To use Pipelines, you will need:

  1. Sign up for a Cloudflare account.
  2. Install npm.
  3. Install Node.js.

Node.js version manager

Use a Node version manager like Volta or nvm to avoid permission issues and change Node.js versions. Wrangler, discussed later in this guide, requires a Node version of 16.17.0 or later.

1. Enable Pipelines

TODO

1. Set up an R2 bucket to use as a destination

Pipelines are built to ingest data and store it in an R2 bucket. Create a bucket by following the get started guide for R2.

Save the bucket name for the next step.

2. Create a Pipeline

To create a Pipeline using Wrangler, run the following command in a the terminal, and specify:

  • The name of your Pipeline
  • The name of the R2 bucket you created in step 1
Terminal window
npx wrangler pipelines create [PIPELINE-NAME] --r2 [R2-BUCKET-NAME]

When choosing a name for your Pipeline:

  1. Ensure it is descriptive and relevant to the type of events you intend to ingest. You cannot change the name of the Pipeline after creating it.
  2. Pipeline names must be between 1 and 63 characters long.
  3. The name cannot contain special characters outside dashes (-).
  4. The name must start and end with a letter or a number.

Once you create your Pipeline, you will receive a HTTP endpoint which you can post data to. You should see output as shown below:

🌀 Authorizing R2 bucket "[R2-BUCKET-NAME]"
🌀 Creating pipeline named "[PIPELINE-NAME]"
Successfully created pipeline [PIPELINE-NAME] with ID [PIPELINE-ID]
You can now send data to your pipeline with:
curl "https://<PIPELINE-ID>.pipelines.cloudflare.com/" -d '[{ ...JSON_DATA... }]'

3. Post data to your pipeline

Use a curl command in your terminal to post an array of JSON objects to the endpoint you received in step 1.

Terminal window
curl -H "Content-Type:application/json" \
-d '[{"account_id":"test", "other_data": "test"},{"account_id":"test","other_data": "test2"}]' \
<HTTP-endpoint>

Once the Pipeline successfully accepts the data, you will receive a success message.

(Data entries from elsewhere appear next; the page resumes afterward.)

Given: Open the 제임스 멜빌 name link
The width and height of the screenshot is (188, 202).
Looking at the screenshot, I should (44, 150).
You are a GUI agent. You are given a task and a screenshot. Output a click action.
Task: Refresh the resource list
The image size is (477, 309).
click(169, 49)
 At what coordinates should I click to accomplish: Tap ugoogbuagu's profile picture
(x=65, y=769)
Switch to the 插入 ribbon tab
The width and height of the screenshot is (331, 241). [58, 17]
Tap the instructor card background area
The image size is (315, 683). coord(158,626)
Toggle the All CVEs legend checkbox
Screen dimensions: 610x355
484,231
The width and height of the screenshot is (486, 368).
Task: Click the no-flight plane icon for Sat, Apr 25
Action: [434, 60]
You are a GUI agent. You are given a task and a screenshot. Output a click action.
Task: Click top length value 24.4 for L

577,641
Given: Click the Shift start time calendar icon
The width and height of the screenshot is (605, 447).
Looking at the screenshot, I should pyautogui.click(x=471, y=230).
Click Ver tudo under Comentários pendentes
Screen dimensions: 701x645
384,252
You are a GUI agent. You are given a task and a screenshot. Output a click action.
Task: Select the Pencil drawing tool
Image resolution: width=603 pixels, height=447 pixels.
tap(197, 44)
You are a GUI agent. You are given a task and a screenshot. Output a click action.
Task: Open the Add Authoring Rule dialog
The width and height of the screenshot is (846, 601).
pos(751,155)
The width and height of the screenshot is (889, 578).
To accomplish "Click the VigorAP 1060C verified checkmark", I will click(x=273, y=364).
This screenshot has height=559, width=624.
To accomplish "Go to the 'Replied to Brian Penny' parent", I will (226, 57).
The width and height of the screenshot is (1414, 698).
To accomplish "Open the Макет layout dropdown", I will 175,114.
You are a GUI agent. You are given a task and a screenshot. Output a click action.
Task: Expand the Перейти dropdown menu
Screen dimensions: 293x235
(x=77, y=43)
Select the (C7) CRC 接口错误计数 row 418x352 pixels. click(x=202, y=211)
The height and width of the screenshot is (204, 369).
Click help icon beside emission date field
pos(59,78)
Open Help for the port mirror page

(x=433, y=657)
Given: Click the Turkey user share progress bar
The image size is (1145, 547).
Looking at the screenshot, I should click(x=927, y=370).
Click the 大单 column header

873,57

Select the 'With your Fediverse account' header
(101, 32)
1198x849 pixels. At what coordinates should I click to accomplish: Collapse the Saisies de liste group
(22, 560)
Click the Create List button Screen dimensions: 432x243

Pipelines handle batching the data, so you can continue posting data to the Pipeline. Once a batch is filled up, the data will be partitioned by date, and written to your R2 bucket.

4. Verify in R2

Go to the R2 bucket you created in step 1 via Cloudflare dashboard. You should see a prefix for today’s date. Click through, and you will see a file created containing the JSON data you posted in step 3.

Summary

By completing this guide, you have:

  • Created a Pipeline
  • Connected the Pipeline with an R2 bucket as destination.
  • Posted data to the R2 bucket via HTTP.
  • Verified the output in the R2 bucket.